In recent years, linguists across Europe have described new language varieties spoken by young people living in multicultural and multilingual communities of large cities. In Germany the variety is referred to as Kiezdeutsch (“neighbourhood German”), in Norway as kebabnorsk (“kebab Norwegian”), in the Netherlands as straattaal (“street language”). Professor Paul Kerswill gave a talk yesterday at Lancaster University on the UK print media representations of the London multiethnolect, Jafaican (“fake Jamaican”). The innovative features of Jafaican include, most prominently, pronunciation, vocabulary and non-standard spelling. A stereotypical utterance thus produced by a speaker of Jafaican would be, “Raaass man, me gwan me yard see me babymother/babyfather”, or in plain English, “I’m off home to my better half”.
According to Kerswill, there are two sides of the coin when it comes to media reception of Jafaican. The variety is often stigmatised and related to “bad social practices”, such as teenage abortions, stabbings and gun crime. David Starkey (in)famously related Jafaican to the 2011 riots, and, more generally, to the violent, nihilistic gangster youth culture on the rise. Right-wing populists even warn of the “dangers” of Jafaican as a potential replacement of its native British counterpart, Cockney.

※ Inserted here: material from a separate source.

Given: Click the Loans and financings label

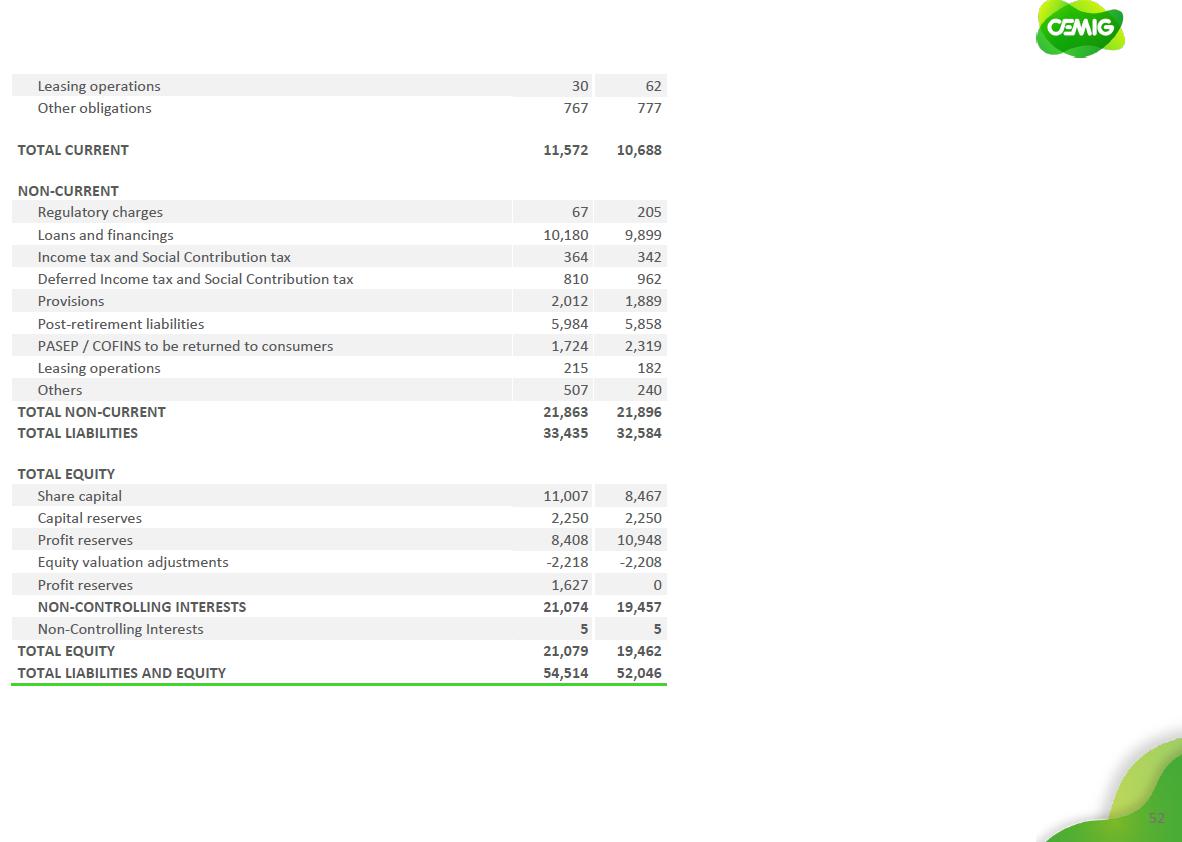Looking at the screenshot, I should [105, 235].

More positively, many describe Jafaican as a product of natural language change, and even as cool, contemporary and classless. The London-based magazine, Time Out, humorously included Jafaican among the three dialects of London English (next to Estuarine and Mockney). The TripLingo app, a tool for deciphering slang in a number of languages, included Jafaican in the TripLingo (2012 Olympics) UK edition.
Although speakers of Jafaican have little awareness of the impact of their variety and of its exact place among the London speech communities, Jafaican seems to be opening a range of discourses. How do people establish relationships between language and social practices? What is the nature of the “backwash effect” of minority languages on the majority language? And, more generally, what is the future of multicultural language varieties? Kerswill’s research doubtlessly provides plenty food for thought.
Thank you Morana for your post! Just a couple of comments would be helpful, I think. It’s important to note that ‘Jafaican’ originally referred only to ‘somebody pretending to be Jamaican through style, music or language’, while the media’s current meaning is clearly ‘multicultural language variety or style used by young people in parts of London’. The trouble is that the internal shape of the word ‘Jafaican’ reminds us of its roots as ‘fake Jamaican’. This allows commentators to insist on the Jamaicanness of the language, and so you get the quote you’ve mentioned in your post. This quote looks like pure Jamaican, and not the speech of any Londoner except somebody with close Jamaican connections! A related issue is that the term ‘Jafaican’ isn’t used by any of the users (or at least it wasn’t a few years ago). It was probably unknown to them, and certainly unknown to us, at the time of the first newspaper report of ‘Jafaican’ in April 2006. We’ve always stuck by ‘Multicultural London English’, which is a mouthful. But you’re absolutely right that the media, and other public organisations and individuals, have drawn a link between this variety/style and ‘gangsta’ culture. David Starkey took this a stage further by saying the language was both foreign and harmful to British culture. The fact that Multicultural London English goes by the name ‘Jafaican’ in the press may well have contributed to this link.
I wonder if it has roots in Ska. Anyway, Ali G’s interview with Andy Rooney is hilarious.